The case method is the only approach that works in /bin/sh on Alpine, Debian minimal images, and Docker scratch containers built with busybox. Use it when portability is mandatory.

Example 3 — grep-based file content scan with exit code check

#!/bin/bash
# Scan application log for ERROR within last 100 lines
LOG_FILE="/var/log/myapp/application.log"
PATTERN="ERROR"

# Use tail to limit scope, grep -q for silent exit code
if tail -100 "$LOG_FILE" | grep -q "$PATTERN"; then
  echo "ALERT: Recent errors detected in $LOG_FILE"
  # Trigger notification (e.g., curl to webhook)
else
  echo "No recent errors found"
fi

This approach spawns two processes (tail and grep) but is the standard method for file-based substring scanning. Adding -F to grep disables regex and improves speed when the pattern is literal.

Example 4 — Case-insensitive substring check using parameter expansion

#!/bin/bash
# Compare without forking a grep process
DISTRO="Ubuntu 22.04"
SEARCH="ubuntu"

if [[ "${DISTRO,,}" == *"${SEARCH,,}"* ]]; then
  echo "Matched case-insensitively (no subshell)"
else
  echo "No match"
fi

Bash 4+ parameter expansion ${VAR,,} converts to lowercase without an external command.
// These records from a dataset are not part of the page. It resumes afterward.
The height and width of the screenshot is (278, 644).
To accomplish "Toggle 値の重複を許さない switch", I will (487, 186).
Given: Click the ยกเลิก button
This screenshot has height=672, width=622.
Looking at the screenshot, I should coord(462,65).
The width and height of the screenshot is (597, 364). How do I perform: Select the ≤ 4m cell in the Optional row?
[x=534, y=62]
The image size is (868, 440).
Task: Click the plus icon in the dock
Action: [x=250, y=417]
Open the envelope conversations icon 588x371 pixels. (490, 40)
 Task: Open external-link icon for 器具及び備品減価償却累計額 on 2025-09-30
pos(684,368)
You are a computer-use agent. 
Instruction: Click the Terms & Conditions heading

This method avoids the two-fork cost of grep -qi while preserving case-insensitive matching.

Troubleshooting & Common Errors

Error Message / Behavior Root Cause Resolution Command
Unexpected operator / syntax error near unexpected token Unquoted variable in wildcard pattern; glob expands to multiple words
[[ "$STR" == *"$SUB"* ]]    # Always quote "$SUB"
Regex matching fails with special characters (., *, +) =~ interprets pattern as ERE; dots match any character
[[ "$STR" =~ "$SUB" ]]      # Quoting forces literal match
grep -q returns 1 even though substring exists Pattern contains unescaped regex metacharacters with default grep
grep -Fq "$SUB" <<< "$STR"  # -F treats pattern as literal
case statement matches every string Missing double quotes around pattern variable; glob evaluated as pattern
case "$STR" in *"$SUB"*) ;; esac   # Quote $SUB
Performance degradation in loop (2+ forks per iteration) Using grep -q inside a tight loop with here-string
# Replace with wildcard method:
if [[ "$line" == *"$pattern"* ]]; then ...
${VAR,,} not recognized Bash version < 4; parameter expansion not available
# Fall back to grep -qi:
if grep -qi "$SUB" <<< "$STR"; then ...

Multi-Cloud Comparison

Bash substring checks run locally on instances or containers. No cloud provider exposes a direct managed service for in-string search; each offers scripting equivalents for use within their compute environments.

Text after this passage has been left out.